Directions for this task: Print every entry below verbatim, line by line, with nothing altered or left out.

* begin Record extracts *

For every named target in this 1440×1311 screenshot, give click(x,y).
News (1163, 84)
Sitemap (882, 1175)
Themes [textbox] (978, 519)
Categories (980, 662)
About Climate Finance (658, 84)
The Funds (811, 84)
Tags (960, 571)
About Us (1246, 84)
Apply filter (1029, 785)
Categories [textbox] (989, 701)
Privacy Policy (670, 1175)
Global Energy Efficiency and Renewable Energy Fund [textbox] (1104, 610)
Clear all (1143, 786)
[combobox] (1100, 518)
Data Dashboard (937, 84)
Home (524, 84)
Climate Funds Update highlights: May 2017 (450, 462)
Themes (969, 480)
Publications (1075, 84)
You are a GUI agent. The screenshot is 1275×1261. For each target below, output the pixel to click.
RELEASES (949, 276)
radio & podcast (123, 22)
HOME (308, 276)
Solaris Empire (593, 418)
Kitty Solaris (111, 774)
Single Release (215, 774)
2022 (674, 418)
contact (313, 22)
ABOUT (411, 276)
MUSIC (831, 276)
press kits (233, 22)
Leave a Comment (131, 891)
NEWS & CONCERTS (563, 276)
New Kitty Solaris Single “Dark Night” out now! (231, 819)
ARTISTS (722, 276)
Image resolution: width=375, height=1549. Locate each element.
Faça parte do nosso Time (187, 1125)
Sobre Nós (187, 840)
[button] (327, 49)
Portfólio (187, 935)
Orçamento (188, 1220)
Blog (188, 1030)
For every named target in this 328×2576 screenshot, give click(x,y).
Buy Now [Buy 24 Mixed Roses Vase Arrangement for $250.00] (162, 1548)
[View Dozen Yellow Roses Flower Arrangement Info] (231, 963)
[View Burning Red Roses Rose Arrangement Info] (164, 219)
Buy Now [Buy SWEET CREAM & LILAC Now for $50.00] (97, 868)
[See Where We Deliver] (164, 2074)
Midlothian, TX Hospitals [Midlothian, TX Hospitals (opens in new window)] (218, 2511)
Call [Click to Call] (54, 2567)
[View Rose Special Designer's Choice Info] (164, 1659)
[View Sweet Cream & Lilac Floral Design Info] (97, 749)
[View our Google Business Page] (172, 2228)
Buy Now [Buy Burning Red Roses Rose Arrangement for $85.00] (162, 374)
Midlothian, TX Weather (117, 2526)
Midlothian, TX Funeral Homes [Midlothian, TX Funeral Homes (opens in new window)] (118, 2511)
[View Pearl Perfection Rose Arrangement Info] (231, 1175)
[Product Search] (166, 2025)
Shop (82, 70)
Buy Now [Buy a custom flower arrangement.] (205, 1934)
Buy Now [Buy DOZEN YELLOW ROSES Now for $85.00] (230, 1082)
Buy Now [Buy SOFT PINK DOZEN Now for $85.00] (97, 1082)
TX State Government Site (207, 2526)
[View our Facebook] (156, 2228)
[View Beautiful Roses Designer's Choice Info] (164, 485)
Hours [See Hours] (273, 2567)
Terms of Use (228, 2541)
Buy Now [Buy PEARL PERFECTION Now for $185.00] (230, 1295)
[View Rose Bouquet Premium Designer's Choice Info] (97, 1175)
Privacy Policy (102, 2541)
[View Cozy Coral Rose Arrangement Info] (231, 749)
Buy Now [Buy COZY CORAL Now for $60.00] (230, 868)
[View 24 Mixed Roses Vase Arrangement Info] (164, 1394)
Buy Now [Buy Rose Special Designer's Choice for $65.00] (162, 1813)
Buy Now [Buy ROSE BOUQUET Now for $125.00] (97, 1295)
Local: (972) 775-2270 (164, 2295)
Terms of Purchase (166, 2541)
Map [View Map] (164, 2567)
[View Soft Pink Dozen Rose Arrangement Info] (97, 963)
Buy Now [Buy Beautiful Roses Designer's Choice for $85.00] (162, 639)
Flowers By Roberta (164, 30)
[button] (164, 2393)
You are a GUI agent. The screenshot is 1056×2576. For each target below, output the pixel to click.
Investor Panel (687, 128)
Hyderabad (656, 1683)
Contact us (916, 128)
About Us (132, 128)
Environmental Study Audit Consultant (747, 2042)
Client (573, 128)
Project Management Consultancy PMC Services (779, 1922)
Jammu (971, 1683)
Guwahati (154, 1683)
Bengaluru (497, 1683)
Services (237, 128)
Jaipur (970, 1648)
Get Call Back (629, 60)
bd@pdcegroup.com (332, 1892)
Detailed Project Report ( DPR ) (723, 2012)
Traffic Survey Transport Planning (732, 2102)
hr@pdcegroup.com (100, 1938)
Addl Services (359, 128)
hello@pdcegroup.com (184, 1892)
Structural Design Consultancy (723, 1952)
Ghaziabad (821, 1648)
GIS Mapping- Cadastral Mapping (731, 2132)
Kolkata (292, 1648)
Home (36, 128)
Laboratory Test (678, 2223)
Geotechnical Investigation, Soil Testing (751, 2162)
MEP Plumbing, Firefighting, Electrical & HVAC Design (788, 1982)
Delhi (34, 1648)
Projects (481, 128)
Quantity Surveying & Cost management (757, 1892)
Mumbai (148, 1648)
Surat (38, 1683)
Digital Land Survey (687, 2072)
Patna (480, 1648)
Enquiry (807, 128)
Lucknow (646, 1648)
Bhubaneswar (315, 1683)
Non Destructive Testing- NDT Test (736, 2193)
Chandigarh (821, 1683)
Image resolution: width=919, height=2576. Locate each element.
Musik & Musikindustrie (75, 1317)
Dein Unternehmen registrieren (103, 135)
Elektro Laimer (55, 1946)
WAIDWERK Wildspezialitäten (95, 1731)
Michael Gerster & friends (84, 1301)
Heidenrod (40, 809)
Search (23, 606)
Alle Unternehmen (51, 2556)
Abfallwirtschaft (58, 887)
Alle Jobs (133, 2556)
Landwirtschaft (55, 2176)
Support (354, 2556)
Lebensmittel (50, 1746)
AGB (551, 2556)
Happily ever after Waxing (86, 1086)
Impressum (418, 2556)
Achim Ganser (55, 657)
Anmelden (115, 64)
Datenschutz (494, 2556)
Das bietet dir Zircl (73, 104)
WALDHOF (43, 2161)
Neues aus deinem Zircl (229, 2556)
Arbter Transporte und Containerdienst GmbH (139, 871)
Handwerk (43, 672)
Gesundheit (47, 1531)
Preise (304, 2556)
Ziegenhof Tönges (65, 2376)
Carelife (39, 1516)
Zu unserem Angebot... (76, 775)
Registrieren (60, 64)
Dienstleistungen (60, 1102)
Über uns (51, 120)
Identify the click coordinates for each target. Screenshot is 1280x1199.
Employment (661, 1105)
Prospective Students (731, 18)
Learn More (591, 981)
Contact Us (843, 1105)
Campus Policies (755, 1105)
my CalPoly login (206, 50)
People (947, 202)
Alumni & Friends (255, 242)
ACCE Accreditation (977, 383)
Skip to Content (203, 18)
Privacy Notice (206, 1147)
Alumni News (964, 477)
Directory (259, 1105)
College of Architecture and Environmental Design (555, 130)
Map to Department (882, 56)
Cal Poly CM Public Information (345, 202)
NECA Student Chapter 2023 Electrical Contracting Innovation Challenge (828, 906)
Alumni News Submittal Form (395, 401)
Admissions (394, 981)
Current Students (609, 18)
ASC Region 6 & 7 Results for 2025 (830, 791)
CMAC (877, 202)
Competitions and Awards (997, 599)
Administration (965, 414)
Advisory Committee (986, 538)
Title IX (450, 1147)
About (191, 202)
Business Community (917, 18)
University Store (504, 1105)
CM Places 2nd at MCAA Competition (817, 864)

* end Record extracts *

Answer in full:
For every named target in this 1440×1311 screenshot, give click(x,y).
News (1163, 84)
Sitemap (882, 1175)
Themes [textbox] (978, 519)
Categories (980, 662)
About Climate Finance (658, 84)
The Funds (811, 84)
Tags (960, 571)
About Us (1246, 84)
Apply filter (1029, 785)
Categories [textbox] (989, 701)
Privacy Policy (670, 1175)
Global Energy Efficiency and Renewable Energy Fund [textbox] (1104, 610)
Clear all (1143, 786)
[combobox] (1100, 518)
Data Dashboard (937, 84)
Home (524, 84)
Climate Funds Update highlights: May 2017 (450, 462)
Themes (969, 480)
Publications (1075, 84)
You are a GUI agent. The screenshot is 1275×1261. For each target below, output the pixel to click.
RELEASES (949, 276)
radio & podcast (123, 22)
HOME (308, 276)
Solaris Empire (593, 418)
Kitty Solaris (111, 774)
Single Release (215, 774)
2022 (674, 418)
contact (313, 22)
ABOUT (411, 276)
MUSIC (831, 276)
press kits (233, 22)
Leave a Comment (131, 891)
NEWS & CONCERTS (563, 276)
New Kitty Solaris Single “Dark Night” out now! (231, 819)
ARTISTS (722, 276)
Image resolution: width=375, height=1549. Locate each element.
Faça parte do nosso Time (187, 1125)
Sobre Nós (187, 840)
[button] (327, 49)
Portfólio (187, 935)
Orçamento (188, 1220)
Blog (188, 1030)
For every named target in this 328×2576 screenshot, give click(x,y).
Buy Now [Buy 24 Mixed Roses Vase Arrangement for $250.00] (162, 1548)
[View Dozen Yellow Roses Flower Arrangement Info] (231, 963)
[View Burning Red Roses Rose Arrangement Info] (164, 219)
Buy Now [Buy SWEET CREAM & LILAC Now for $50.00] (97, 868)
[See Where We Deliver] (164, 2074)
Midlothian, TX Hospitals [Midlothian, TX Hospitals (opens in new window)] (218, 2511)
Call [Click to Call] (54, 2567)
[View Rose Special Designer's Choice Info] (164, 1659)
[View Sweet Cream & Lilac Floral Design Info] (97, 749)
[View our Google Business Page] (172, 2228)
Buy Now [Buy Burning Red Roses Rose Arrangement for $85.00] (162, 374)
Midlothian, TX Weather (117, 2526)
Midlothian, TX Funeral Homes [Midlothian, TX Funeral Homes (opens in new window)] (118, 2511)
[View Pearl Perfection Rose Arrangement Info] (231, 1175)
[Product Search] (166, 2025)
Shop (82, 70)
Buy Now [Buy a custom flower arrangement.] (205, 1934)
Buy Now [Buy DOZEN YELLOW ROSES Now for $85.00] (230, 1082)
Buy Now [Buy SOFT PINK DOZEN Now for $85.00] (97, 1082)
TX State Government Site (207, 2526)
[View our Facebook] (156, 2228)
[View Beautiful Roses Designer's Choice Info] (164, 485)
Hours [See Hours] (273, 2567)
Terms of Use (228, 2541)
Buy Now [Buy PEARL PERFECTION Now for $185.00] (230, 1295)
[View Rose Bouquet Premium Designer's Choice Info] (97, 1175)
Privacy Policy (102, 2541)
[View Cozy Coral Rose Arrangement Info] (231, 749)
Buy Now [Buy COZY CORAL Now for $60.00] (230, 868)
[View 24 Mixed Roses Vase Arrangement Info] (164, 1394)
Buy Now [Buy Rose Special Designer's Choice for $65.00] (162, 1813)
Buy Now [Buy ROSE BOUQUET Now for $125.00] (97, 1295)
Local: (972) 775-2270 (164, 2295)
Terms of Purchase (166, 2541)
Map [View Map] (164, 2567)
[View Soft Pink Dozen Rose Arrangement Info] (97, 963)
Buy Now [Buy Beautiful Roses Designer's Choice for $85.00] (162, 639)
Flowers By Roberta (164, 30)
[button] (164, 2393)
You are a GUI agent. The screenshot is 1056×2576. For each target below, output the pixel to click.
Investor Panel (687, 128)
Hyderabad (656, 1683)
Contact us (916, 128)
About Us (132, 128)
Environmental Study Audit Consultant (747, 2042)
Client (573, 128)
Project Management Consultancy PMC Services (779, 1922)
Jammu (971, 1683)
Guwahati (154, 1683)
Bengaluru (497, 1683)
Services (237, 128)
Jaipur (970, 1648)
Get Call Back (629, 60)
bd@pdcegroup.com (332, 1892)
Detailed Project Report ( DPR ) (723, 2012)
Traffic Survey Transport Planning (732, 2102)
hr@pdcegroup.com (100, 1938)
Addl Services (359, 128)
hello@pdcegroup.com (184, 1892)
Structural Design Consultancy (723, 1952)
Ghaziabad (821, 1648)
GIS Mapping- Cadastral Mapping (731, 2132)
Kolkata (292, 1648)
Home (36, 128)
Laboratory Test (678, 2223)
Geotechnical Investigation, Soil Testing (751, 2162)
MEP Plumbing, Firefighting, Electrical & HVAC Design (788, 1982)
Delhi (34, 1648)
Projects (481, 128)
Quantity Surveying & Cost management (757, 1892)
Mumbai (148, 1648)
Surat (38, 1683)
Digital Land Survey (687, 2072)
Patna (480, 1648)
Enquiry (807, 128)
Lucknow (646, 1648)
Bhubaneswar (315, 1683)
Non Destructive Testing- NDT Test (736, 2193)
Chandigarh (821, 1683)
Image resolution: width=919, height=2576. Locate each element.
Musik & Musikindustrie (75, 1317)
Dein Unternehmen registrieren (103, 135)
Elektro Laimer (55, 1946)
WAIDWERK Wildspezialitäten (95, 1731)
Michael Gerster & friends (84, 1301)
Heidenrod (40, 809)
Search (23, 606)
Alle Unternehmen (51, 2556)
Abfallwirtschaft (58, 887)
Alle Jobs (133, 2556)
Landwirtschaft (55, 2176)
Support (354, 2556)
Lebensmittel (50, 1746)
AGB (551, 2556)
Happily ever after Waxing (86, 1086)
Impressum (418, 2556)
Achim Ganser (55, 657)
Anmelden (115, 64)
Datenschutz (494, 2556)
Das bietet dir Zircl (73, 104)
WALDHOF (43, 2161)
Neues aus deinem Zircl (229, 2556)
Arbter Transporte und Containerdienst GmbH (139, 871)
Handwerk (43, 672)
Gesundheit (47, 1531)
Preise (304, 2556)
Ziegenhof Tönges (65, 2376)
Carelife (39, 1516)
Zu unserem Angebot... (76, 775)
Registrieren (60, 64)
Dienstleistungen (60, 1102)
Über uns (51, 120)
Identify the click coordinates for each target. Screenshot is 1280x1199.
Employment (661, 1105)
Prospective Students (731, 18)
Learn More (591, 981)
Contact Us (843, 1105)
Campus Policies (755, 1105)
my CalPoly login (206, 50)
People (947, 202)
Alumni & Friends (255, 242)
ACCE Accreditation (977, 383)
Skip to Content (203, 18)
Privacy Notice (206, 1147)
Alumni News (964, 477)
Directory (259, 1105)
College of Architecture and Environmental Design (555, 130)
Map to Department (882, 56)
Cal Poly CM Public Information (345, 202)
NECA Student Chapter 2023 Electrical Contracting Innovation Challenge (828, 906)
Alumni News Submittal Form (395, 401)
Admissions (394, 981)
Current Students (609, 18)
ASC Region 6 & 7 Results for 2025 (830, 791)
CMAC (877, 202)
Competitions and Awards (997, 599)
Administration (965, 414)
Advisory Committee (986, 538)
Title IX (450, 1147)
About (191, 202)
Business Community (917, 18)
University Store (504, 1105)
CM Places 2nd at MCAA Competition (817, 864)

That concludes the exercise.